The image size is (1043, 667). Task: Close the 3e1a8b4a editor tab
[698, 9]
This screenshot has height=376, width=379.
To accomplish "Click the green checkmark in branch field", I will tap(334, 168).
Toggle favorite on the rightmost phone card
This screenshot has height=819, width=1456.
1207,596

# Problem description:
The listing above must be transcribed exactly, line by line.

# Solved problem:
The image size is (1043, 667). Task: Close the 3e1a8b4a editor tab
[698, 9]
This screenshot has height=376, width=379.
To accomplish "Click the green checkmark in branch field", I will tap(334, 168).
Toggle favorite on the rightmost phone card
This screenshot has height=819, width=1456.
1207,596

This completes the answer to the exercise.